Such methods and slot dies are known in various forms and configurations. Extruded polymer material is extruded by means of extruders and delivered by means of heatable slot dies, the liquid extruded polymer melt usually being fed to a polishing stack for further treatment.

Slot dies are understood as meaning sheet dies, flat film dies, etc., which have a die channel and in the outlet region form corresponding lip elements, it being possible for the lip elements to be rigid, flexible or provided with a corresponding adjusting device. All kinds of lip elements are intended to be covered by this.

In sheet production, slot dies in which a restrictor bar is adjusted by means of adjusting motors to set a melt flow over the die width are used. This setting of the thickness of the melt flow is performed manually, which during operation leads to both wastage and non-productive times.

In the production of films, slot dies which operate in the thickness range from approximately 0.1 to 1.0 mm are used. Automatic dies are used for this. In this case, the melt flow is locally altered by a local infeed adjustment of final controlling elements, in particular final controlling pins, in order to alter the die outlet gap locally at a desired point. This automatic, purely mechanical adjustment of the local die gap is performed with a coupling to a thickness measuring device or a bead measurement, in order to carry out closed-loop control.

A disadvantage of this is that a great amount of wastage is produced due to a long reaction time in the setting of the thickness during operation. Since this technology is restricted to thin sheet thicknesses and, due to correspondingly great changes in temperature, including ambient temperature, the melt is influenced too much in terms of its thickness, the thickness of the extruded melt fluctuates during operation.

SUMMARY OF THE INVENTION

The present invention is based on the object of providing a method of the type mentioned at the beginning and a slot die for carrying out the method by which the thickness of the polymer melt can be altered in an automated manner during operation over the full width at desired local points in a simple and low-cost way. Moreover, it is intended to be possible for the control rates during operation to be increased and the complexity of the device that is required for this to be significantly minimized. Moreover, it is intended to lower the fabrication costs and production costs and to increase the rate of production while minimizing wastage, including in the critical edge regions.

In the case of the present invention, it has proven to be particularly advantageous to heat an outlet region of the slot die locally at desired points.

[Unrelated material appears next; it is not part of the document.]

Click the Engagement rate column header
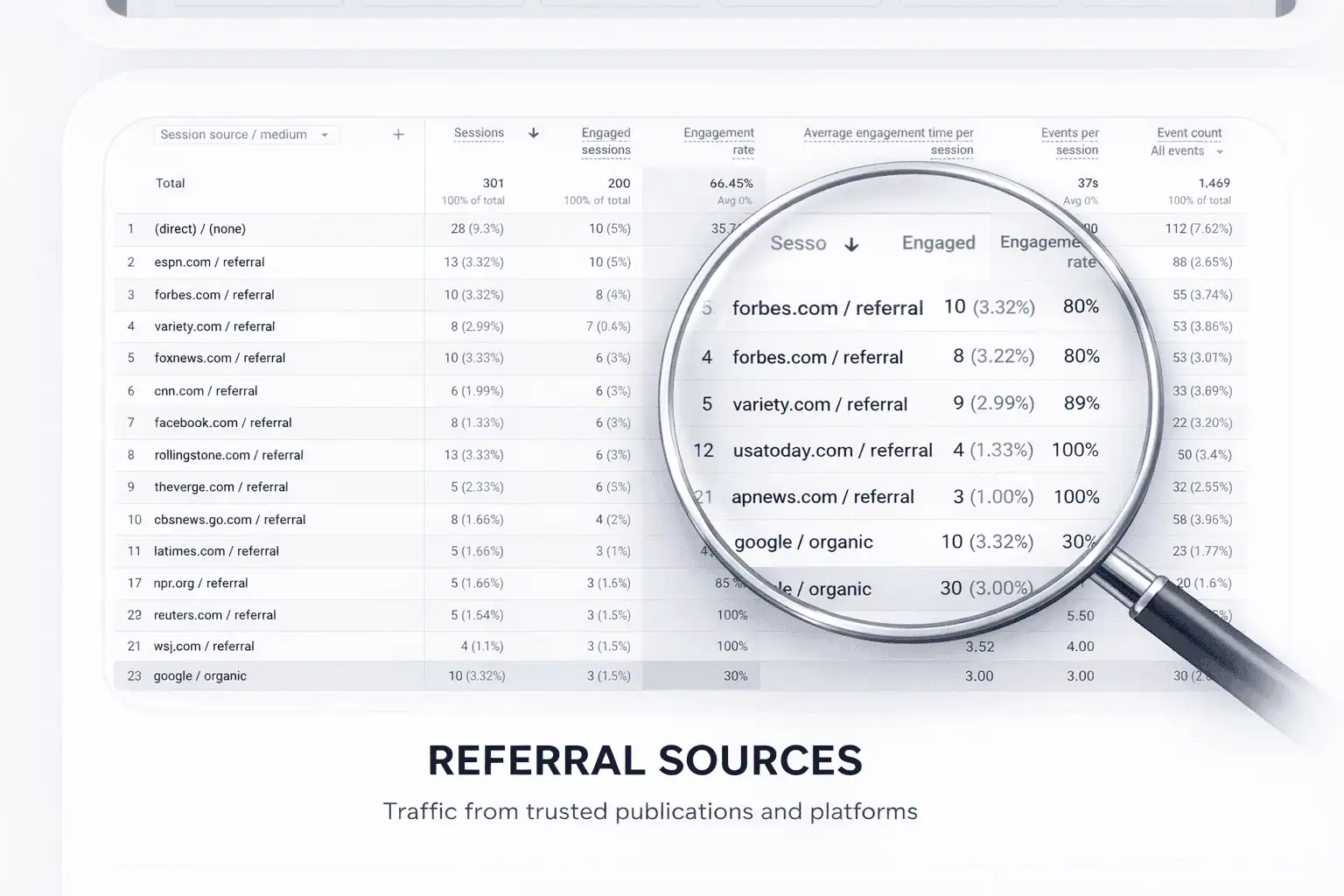The width and height of the screenshot is (1344, 896). pyautogui.click(x=718, y=141)
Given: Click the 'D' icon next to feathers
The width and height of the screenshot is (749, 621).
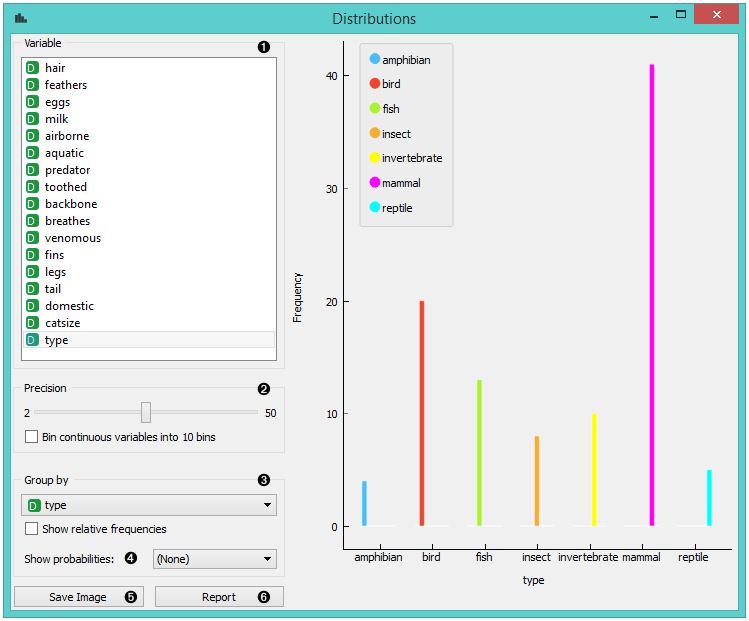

In addition to the conventional heating devices in the die body, additional heating elements are fitted for this purpose in the outlet region. In this case, the heating elements are provided either in one and/or in the other lip element, preferably near the outlet region, at closely spaced intervals over the full width. The heating elements are preferably fitted in the lip elements exchangeably and interchangeably. The lip elements may be formed in a rigid manner and/or as flexible lip elements. They may also have corresponding quick-adjusting devices for the mechanical adjustment of the thickness of the die gap.

It is important that the individual heating elements can be activated, controlled and operated individually or grouped-together in a segmental manner, in order to heat up or control the temperature of specific local regions, considered over the width of the slot die, differently in a specific, closed-loop controllable manner.

By means of the temperature or by means of open-loop and closed-loop control of the outlet temperature directly in the outlet region of the lip elements, the thickness of the polymer melt can be exactly set and controlled in different regions over the width.

Moreover, it is possible that, by introducing the heating elements into the at least one lip element, the outer form and shape of the lip element can be made narrower, so that a cross-sectional geometry of the outlet region of the slot die can also be adapted to a geometry of the first two rolls of a polishing stack arranged downstream of the slot die.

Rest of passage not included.